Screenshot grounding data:
+---+
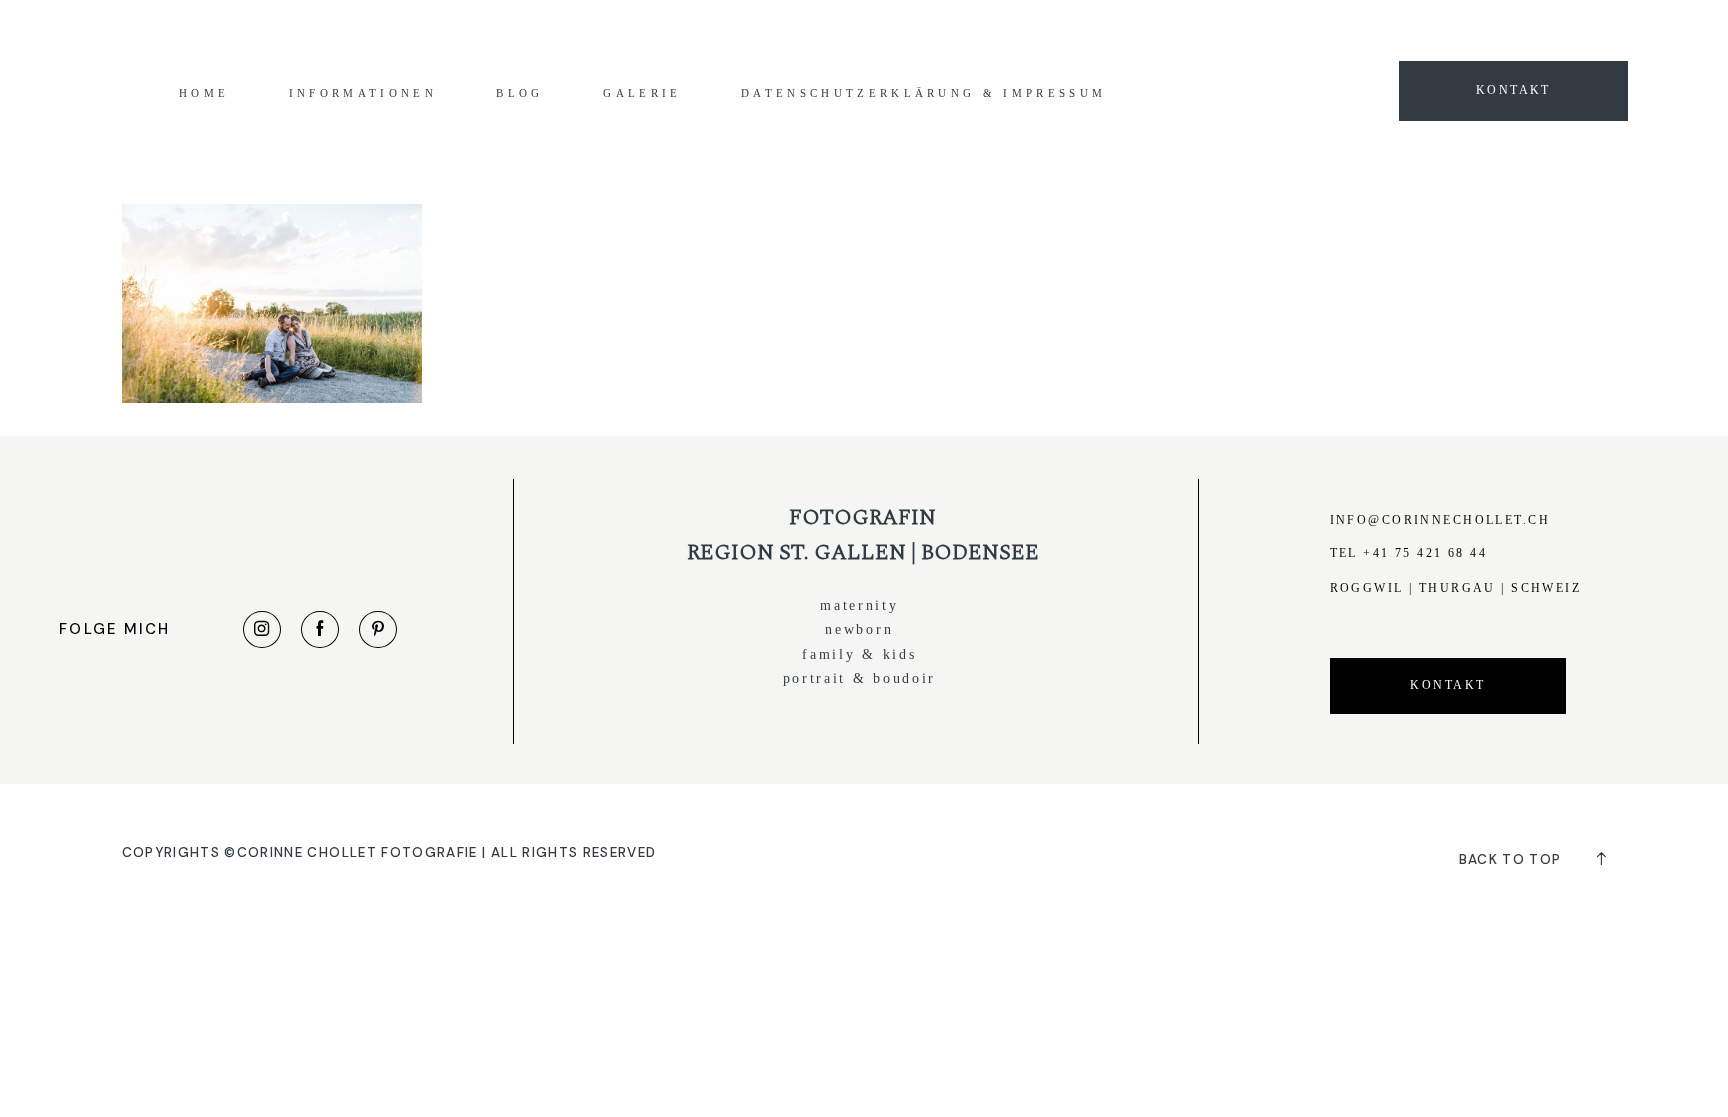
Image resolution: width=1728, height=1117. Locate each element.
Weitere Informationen (1159, 32)
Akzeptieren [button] (1290, 32)
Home (204, 93)
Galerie (642, 93)
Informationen (363, 93)
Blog (519, 93)
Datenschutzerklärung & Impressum (923, 93)
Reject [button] (1373, 32)
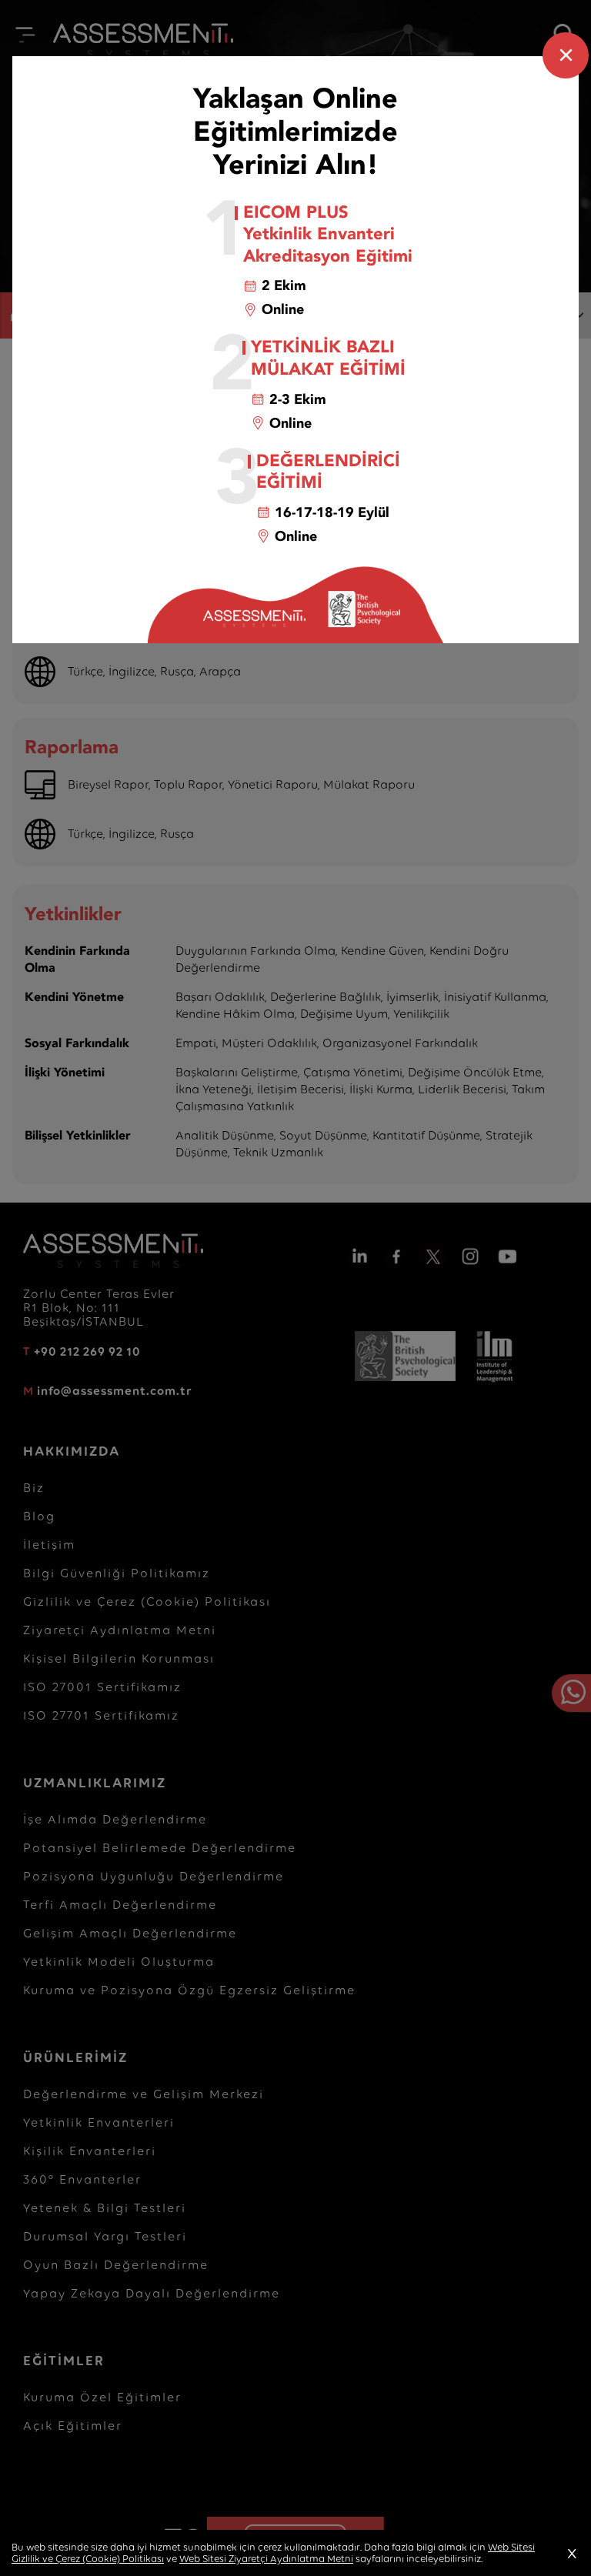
+---+
Exercise objective: Nothing is needed beyond an exact transcription of the lines from the one containing "Akzeptieren [button] (1290, 32)" to the end of the entries above, with the pictures omitted.

Solution for this exercise:
Akzeptieren [button] (1290, 32)
Home (204, 93)
Galerie (642, 93)
Informationen (363, 93)
Blog (519, 93)
Datenschutzerklärung & Impressum (923, 93)
Reject [button] (1373, 32)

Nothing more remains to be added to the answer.